The employer shall not consider any other loss other than the loss under the head “Income from House Property”.
To claim deduction of interest under the head income from house property, employee is required to provide name, address, PAN of the lender and interest paid/payable. Statement from bank by showing principal and interest component separately is required to be given to employer.
Deduction to be allowed
Deduction by employee under section 80C, 80CCC, 80CCD, 80CCG, 80D, 80DD, 80DDB, 80E, 80EE, 80GG, 80GGA, 80TTA and 80U can be claimed only when such evidence of such investment or expenditures are submitted to employer.
Employee can be allowed tax deduction under section 80G only if money has been donated to Government scheme like the Prime Minister’s national relief fund, Jawaharlal Nehru Memorial Fund, National defence fund, Prime Minister’s drought relief fund, Earth quake relief fund, the National children’s fund etc in submission of receipt copy.
This means, employer should not give any deduction under section 80G in respect of donation given by an employee to a notified public charitable institute. Tax relief for donation to the notified public charitable institute should be claimed by the employee at the time of filing income tax return with the tax department.
Relief can be considered while arriving at tax to be deducted only if it’s furnished by the employee in Form No 10E to the employer.
In case of No PAN
If employee does not have Permanent Account Number (PAN), tax has to be deducted at the rate of 20% without including education cess or SHEC if normal tax rate in this case is less than 20%. This means, tax has to be deducted either at the normal rate or at the rate of 20%, whichever is higher.

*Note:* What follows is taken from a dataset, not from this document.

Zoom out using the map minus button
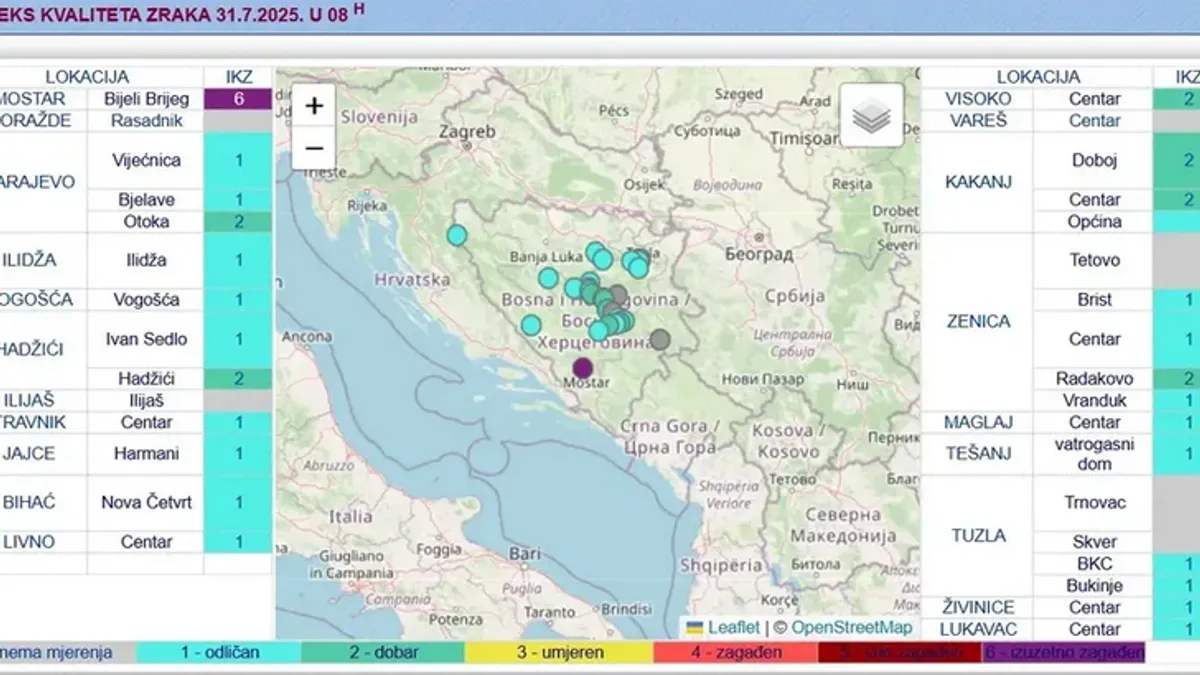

Time Limit for deposit of TDS
As discussed above tax has to be deducted from employee’s salary every month. After deducting tax, employer needs to deposit the same with tax department.
If tax is deducted by the office of the government then it has to be deposited:
- On the same day where the tax is paid without production of an income-tax challan.
- On or before 7 days from the end of the month where tax is paid accompanied by an income-tax challan.
If tax is deducted by anyone other than the office of the government (i.e. in all other cases) then it has to be deposited:
- On or before 30th April where the income or amount is credited or paid in the month of march; and
- In any other case, on or before 7 days from the end of the month in which the tax has been deducted.
TDS statement to be submitted with tax department
After deducting tax at source, employer need to submit statement of tax deducted on a quarterly basis to income tax department electronically along with the verification of the statement in Form 27A.
Here are the dates and forms to be submitted;
|TDS statement For the period||Last date of filing||TDS statement Form|
|April to June||31st July of the financial year||24Q|
|July to September||31st October of the financial year||24Q|
|October to December||31st January of the financial year||24Q|
|January to March||31st May of the financial year immediately following the financial year in which the deduction is made.||24Q|
After filing these TDS statements, employee can check the amount of tax deducted from his salary in form 26AS.
Documents to be provided by Employer to Employee
As per section 192(2C) and rule 26A (2), employer is required to furnish a statement giving correct and complete particulars of perquisite or profits in lieu of salary provided to him and the value there of in Form No 12BA along with Form No 16 to the respective employee on or before 31st May of the assessment year or following financial year.
Employer can at the time of making any deduction, increase or reduce the amount to be deducted under section 192 for the purpose of adjusting any excess or deficiency arising out of any previous deduction or failure to deduct during the financial year.